Speedup with bitboards on 64-bit CPUs

Discussion of chess software programming and technical issues.

Moderators: bob, hgm, Harvey Williamson

Forum rules
This textbox is used to restore diagrams posted with the [d] tag before the upgrade.
jswaff

Re: Speedup with bitboards on 64-bit CPUs

Post by jswaff » Sat Apr 28, 2007 12:21 am

Tord Romstad wrote: 60% is a lot, but of course we don't know exactly what Rybka is doing. Does anyone have any numbers for Crafty, SmarThink or other bitboard engines?
I don't have an exact figure, but Prophet's speedup is significant. On my 2ghz Core Duo I would typically see NPS's in the low 200's while playing on ICC. On my wife's AMD64 3200+ (2.2ghz I think) it is right around 500knps.

If I get a chance next week I'll try to take some measurements, but I'm sure it's a significant speedup. I know I won't be able to until at least Tuesday evening, but I should have some time after that.

Oh, Prophet is a rotated bitboard engine BTW. Prophet is also open source, you can get it at http://chessprogramming.org/prophet .

--
James

frankp
Posts: 216
Joined: Sun Mar 12, 2006 2:11 pm

Re: Speedup with bitboards on 64-bit CPUs

Post by frankp » Sat Apr 28, 2007 10:38 am

This strikes a cord. I was writing a new 0x88 program for the Palm z22 I bought recently, but it was just too slow (on the pc) so I have gone back to bitboards mainly because this is the way I think. Eval on 0x88 was so hard. I guess it is familiarity that matters. There seems no intrinsic reason why 0x88 would not be as fast. (Bitboards will be no good for the z22 of course.).

To answer your question, IIRC my old bitboard program got the order of 50% speedup moving to amd64 (gcc/Linux), but does not use rotated bitboards.

Frank

bob
Posts: 20557
Joined: Mon Feb 27, 2006 6:30 pm
Location: Birmingham, AL

Re: Speedup with bitboards on 64-bit CPUs

Post by bob » Sun Apr 29, 2007 12:34 am

Tord Romstad wrote:
hgm wrote:I would not expect any speedup from bitboards compaired to mailbox, even in 64-bit mode, if you jsut use them to replace the move generator. For bulk move generation bitboards cannot beat mailbox. They are very much faster than mailbox for generating moves selectively (e.g. only captures, only checks), though. But if your program should be doing that a lot in order to see any benefits.
I do generate moves incrementally with bitboards, and have separate move generation functions for captures, checks, non-captures and check evasions. But move generation doesn't consume a significant fraction of the CPU time in my program in any case, neither with bitboards nor with mailbox. The places where bitboards seem to be significantly slower are king safety evaluation, scanning for attacks in a single direction, and making and unmaking moves.

Tord
I suspect you just need some "seat time" to get acclimated. "scanning for attacks" is a bad idea. We don't want to "scan" for anything in bitboards...

SET PROBLEM 1:
Answer these questions from the forum thread on bitboard speedups.
(a) About how many nodes per second does Prophet reach on the AMD64 3200+?
(b) For which device was frankp writing a new 0x88 program?
(c) Where does Tord say bitboards seem significantly slower in his program?
The listing that comes next is unrelated to the forum thread.

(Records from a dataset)

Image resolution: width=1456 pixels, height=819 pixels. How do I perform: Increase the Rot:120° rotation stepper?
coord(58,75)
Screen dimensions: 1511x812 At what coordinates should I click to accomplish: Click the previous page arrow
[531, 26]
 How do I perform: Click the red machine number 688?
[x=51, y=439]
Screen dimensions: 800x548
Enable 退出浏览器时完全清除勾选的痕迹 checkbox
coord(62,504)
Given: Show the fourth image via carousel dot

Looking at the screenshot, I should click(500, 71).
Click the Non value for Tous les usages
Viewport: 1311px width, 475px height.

SET PROBLEM 2: Retype the lines of the listing, starting with the line that contains "Screen dimensions: 800x548" and going on through the end of the listing.

FULL ANSWER 1:
(a) Right around 500knps.
(b) The Palm z22.
(c) King safety evaluation, scanning for attacks in a single direction, and making and unmaking moves.

FULL ANSWER 2:
Screen dimensions: 800x548
Enable 退出浏览器时完全清除勾选的痕迹 checkbox
coord(62,504)
Given: Show the fourth image via carousel dot

Looking at the screenshot, I should click(500, 71).
Click the Non value for Tous les usages
Viewport: 1311px width, 475px height.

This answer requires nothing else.